Monday, Jun. 19, 1972

Now the Lemmies

Is the worst commercial the best commercial? Some Madison Avenue admen seem to think so. They believe that the viewer remembers best the spot that is most insulting to his intelligence and irritating to his sensibility. The doctrine is probably wrong, but its adherents cling to it as firmly as any Maoist grasping the little red book. Meanwhile the viewer has suffered in silence.

No longer. Inspired by Minneapolis Public Relations Man Bill Bentzin, a new organization has been formed to help the viewer fight back. Its name is the Committee for Rejection of Obnoxious Commercials--or CROC--and its weapon is ridicule. Last week CROC, which has more than 2,000 dues-paying members, announced its selection of the ten worst TV commercials of the past year and offered the corporations that sponsor them the CROC award: the Lemmy, a walnut plaque topped with a plastic lemon. CROC's list, in order of obnoxiousness:

> Crest toothpaste, for the commercial in which an arrogant brat interrupts his father, busy at work, to announce that because of Crest he has fewer cavities.
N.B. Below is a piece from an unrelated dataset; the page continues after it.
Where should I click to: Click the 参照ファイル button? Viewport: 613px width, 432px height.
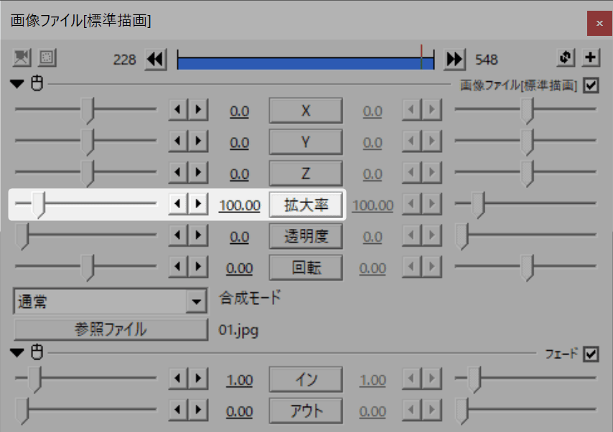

> Playtex Cross Your Heart Bra, in which the boy does not recognize his girl because she is wearing a new bra.

> Imperial Margarine, in which a crown appears on the head of a man when he bites into a slice of bread buttered--whoops--spread with Imperial.

> Mitchum Anti-Perspirant, which shows a bare-chested fellow leaning out of bed announcing that because of Mitchum, he did not have to use a deodorant yesterday and does not plan to use one again today. ("No wonder he's sleeping alone," wrote one CROCer on his ballot.)

> Pristeen feminine deodorant, in which two women stroll along arm in arm, rhapsodizing about their feminine spray.

> Hour-After-Hour deodorant, in which a housewife in a track suit is shown running around her kitchen to keep it spotless.

> Folger's Coffee, which suggests that bad coffee can break up a good marriage.

> Charmin toilet paper, which shows a group of half-crazed women pouncing on poor, effeminate Store Manager Mr. Whipple like the Erinyes attacking Orestes. What do they want? Why to squeeze the Charmin, of course.

> Geritol. "My wife, I think I'll keep her," he says generously.

> Wisk detergent, in which a parrot shrieks "Ring around the collar!" at a guilt-ridden hausfrau who neglected to Wisk.

CROC also singled out the commercials it liked. One was for Coca-Cola ("I'd like to buy the world a Coke") and another for Alka-Seltzer ("Try it, you'll like it"). Coke, coincidentally, won an Effie (for marketing moxie) and Alka-Seltzer a CLIO (for performance) from the admen themselves. The industry's own awards were also announced last week at the 13th annual American Television and Radio Commercials Festival in Manhattan. Will CROC have any effect? Probably not. All it offers the viewer is vicarious and considerable pleasure: to squeeze--or strangle--Mr. Whipple.